Re: Constness for user-defined by-reference types

On Jan 3, 10:15 pm, SG <s.gesem...@gmail.com> wrote:


The OP is not confused about the semantics and has not misunderstood
the problem. You can see that by the way that his example in the
original post and subsequent post is correct. Every time this topic
comes up, people keep on claiming that this kind of complaint is based
on a misunderstanding of how C++ works. Apparently no amount of
completely correct exposition seems to convince people that this is
not a misunderstanding.

The OP is instead _complaining_ about how the semantics work. Not
misunderstanding them. He wants C++ to provide a mechanism to make the
semantics of his classes a bit different.

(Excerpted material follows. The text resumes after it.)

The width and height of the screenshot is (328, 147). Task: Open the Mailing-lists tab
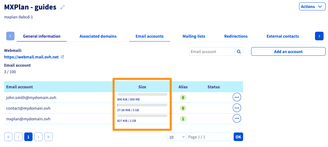(x=194, y=36)
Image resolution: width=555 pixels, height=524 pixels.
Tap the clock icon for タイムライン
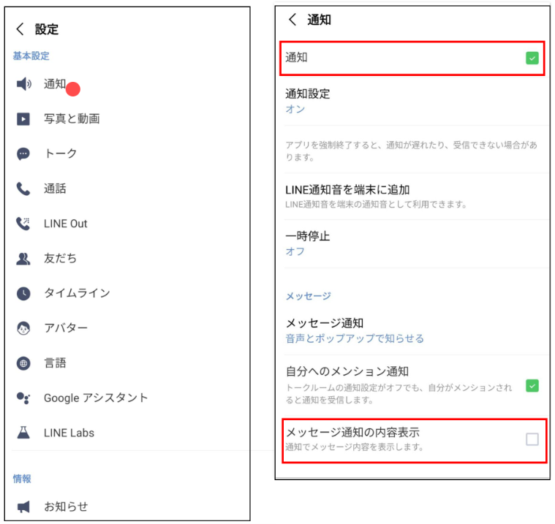23,293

The complaint restated is this:

Imagine you have a type with copy semantics eg, std::vector. You can
write a function:

void foo(const vector<int>& i);

i behaves like it is conceptually const. There is no way of modifying i
[0]. Now imagine you have a class with reference semantics, eg a
reference counted version of std::vector. It may for instance
internally be implemented with a shared_ptr<vector<int> > and forward
on all the functions of vector, eg:

template<class C> class refvector
{
    private:
     shared_ptr<vector<C> > vec;

    public:
       refvector()
       :vec(new vector<C>)
       {}

       C& operator[](size_t i)
       {
           return (*vec)[i];
       }

       const C& operator[](size_t i) const
       {
           return (*vec)[i];
       }
   // etc

};

If you write a function like this:

void bar(const refvector<int>& j)
{
    refvector<int> nonconst_j(j);
    nonconst_j[0] = 0xdeadbeef; //conceptually modify j.

}

Then j is not conceptually const, as illustrated, despite the
similarity between the interface of vector and refvector and the
similarity between the function definitions. The complaint is that C++
has no mechanism for making the two examples have the same semantics.
I.e. it has no mechanism for making the top-level const stronger.

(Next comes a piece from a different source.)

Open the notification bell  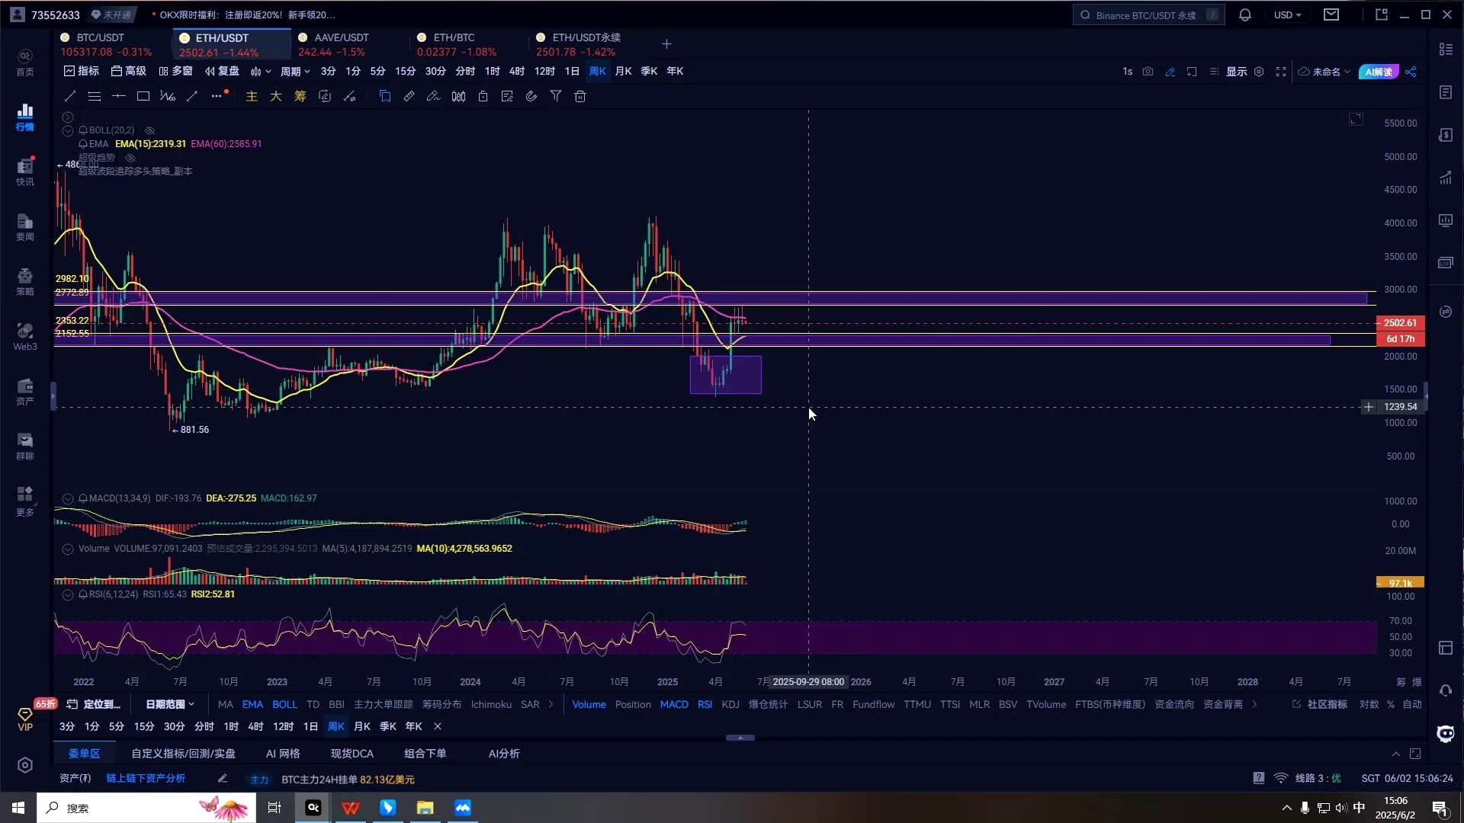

Of course is possible to write instead:

void bar2(const refvector<const int>& j);

and make sure that that refvector<int> knows how to turn itself in to
a refvector<const int>. Of course, the code looks different, meaning
that the uniformity of interface is spoiled. Imagine writing a rather
generic function which works on vector like objects, provided that
they provide operator[] and a .size() method:

One may wish to write the function like this:

template<class T> int sum_vector_like_object(const T& v)
{
    //make a temp copy of v
    T tmp_v(v);
    //sort_inplace is a domain specific sorting function which also
uses operator[] and .size()
    sort_inplace(v); //This improves the precision for summing an array
of positive reals
    double sum=0;
    for(int i=0; i < tmp_v.size(); i++)
       sum += tmp_v[i];
    return sum;

}

If one initially write the function with std::vector and std::valarray
in mind and then passes a refvector, the code is broken in that the
argument is modified. The problem is that C++ does not allow
sufficient control over the semantics for one to design refvector that
produces an error in the above function.

Essentially what is missing is the ability to optionally make top-
level const stronger so that it propagates further, allowing one to
use const to further protect oneself from one's own mistakes.

This is not based on a misunderstanding of C++ semantics. It is a
complaint based on the inability to make reference classes
conceptually const like value classes. This is a complaint I happen to
agree with.

-Ed
--
(You can't go wrong with psycho-rats.)(http://mi.eng.cam.ac.uk/~er258)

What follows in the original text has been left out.